Netanyahu ve İsrail sağının hedefi Filistin sorununu tamamen tasfiye etmektir. İşte bu nedenle Hamas'ın 2007'de Filistin Ulusal Otoritesi’ne yönelik darbesine göz yumdu ve Filistin saflarını bölmeye devam etmesini sağladı. Bir Arap ülkesinin Hamas'a, tamamı İsrail bankalarından geçen mali destek göndermesini kolaylaştırdı ve bu şekilde Hamas'ın Filistin Otoritesi’ne karşı meydan okumasının devam etmesini garantiledi. Dolayısıyla Filistin sorununa yönelik her türlü Arap, İslami ve uluslararası çözüm, İsrail sağı ile Hamas Hareketi arasındaki düşman ittifakını bozmalıdır.

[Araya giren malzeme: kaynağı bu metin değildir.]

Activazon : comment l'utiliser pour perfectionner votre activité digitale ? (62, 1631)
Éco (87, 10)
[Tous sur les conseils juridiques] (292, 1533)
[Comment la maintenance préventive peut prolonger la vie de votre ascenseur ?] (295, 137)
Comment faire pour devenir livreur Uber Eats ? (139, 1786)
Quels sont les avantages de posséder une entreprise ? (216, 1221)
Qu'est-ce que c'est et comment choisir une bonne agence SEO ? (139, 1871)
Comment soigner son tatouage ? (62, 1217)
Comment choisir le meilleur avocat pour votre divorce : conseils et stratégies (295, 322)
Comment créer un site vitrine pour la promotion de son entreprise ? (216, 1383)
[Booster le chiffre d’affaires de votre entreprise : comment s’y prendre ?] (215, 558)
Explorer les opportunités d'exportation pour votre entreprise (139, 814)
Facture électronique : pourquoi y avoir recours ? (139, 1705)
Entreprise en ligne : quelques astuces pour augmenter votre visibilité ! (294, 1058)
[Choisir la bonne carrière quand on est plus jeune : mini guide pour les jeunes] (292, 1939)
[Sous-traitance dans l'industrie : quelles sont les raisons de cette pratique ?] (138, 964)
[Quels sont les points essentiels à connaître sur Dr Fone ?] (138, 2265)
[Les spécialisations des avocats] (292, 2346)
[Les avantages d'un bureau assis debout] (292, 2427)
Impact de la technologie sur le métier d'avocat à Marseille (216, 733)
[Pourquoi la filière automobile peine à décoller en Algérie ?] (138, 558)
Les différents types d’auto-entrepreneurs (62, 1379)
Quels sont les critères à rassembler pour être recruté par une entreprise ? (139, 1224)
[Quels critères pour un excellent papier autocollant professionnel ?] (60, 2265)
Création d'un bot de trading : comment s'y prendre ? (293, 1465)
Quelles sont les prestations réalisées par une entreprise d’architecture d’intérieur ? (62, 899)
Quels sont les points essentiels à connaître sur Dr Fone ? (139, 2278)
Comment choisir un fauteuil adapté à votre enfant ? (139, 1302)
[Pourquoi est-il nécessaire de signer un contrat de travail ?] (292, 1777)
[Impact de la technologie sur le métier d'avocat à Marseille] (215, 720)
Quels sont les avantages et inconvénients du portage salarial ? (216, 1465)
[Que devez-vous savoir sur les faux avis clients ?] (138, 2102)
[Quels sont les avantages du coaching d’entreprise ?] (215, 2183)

Suudi Arabistan etkili bir ülke ve Trump, Obama'nın Arap Baharı olarak bilinen süreçte desteklediği kaos istikrarını çökertmekte onun katkısı olduğunu çok iyi biliyor. İki liderin Riyad'da gerçekleştireceği zirve, Suudi Arabistan'ın dünya kantarının topuzu haline gelmesi açısından önemli bir tarihi anı temsil ediyor. Orada ittifaklar kuruluyor, zirveler düzenleniyor, stratejiler belirleniyor, müzakereler yapılıyor. Hem de Suudi Arabistan gücünün tüm unsurlarını henüz kullanmamış olmasına rağmen.
Filistin davasına yönelik politikaların ve stratejilerin anlamını bilmeyenler, FKÖ’nün Filistinlilere bir devlet, hükümet ve bağımsızlık umudu veren 1993 Oslo Anlaşması’na ulaşana kadar çok sıkıntılar çektiğini bilmeliler. 2002 yılında Suudi Arabistan'ın iki devletli çözümü desteklemek amacıyla ortaya koyduğu Arap Girişimi ile tüm Arap ülkeleri onu destekledi. İsrail sağı ile Netanyahu'nun baltalamaya çalıştıkları da budur. Müslüman Kardeşler ile birlikte genel yönelimi veya direniş eksenine mutlak bir bağlılıkla tamamen katılımından sonra Hamas da aynı şey için çabaladı.
Son olarak, bugün asıl tehlike Gazze konusunda darboğazdan çıkmak değil, İsrail sağı/Müslüman Kardeşler modelinin tekrarlanması ve önümüzdeki on yıllar boyunca sürecek çatışmaların yaratılmasıdır.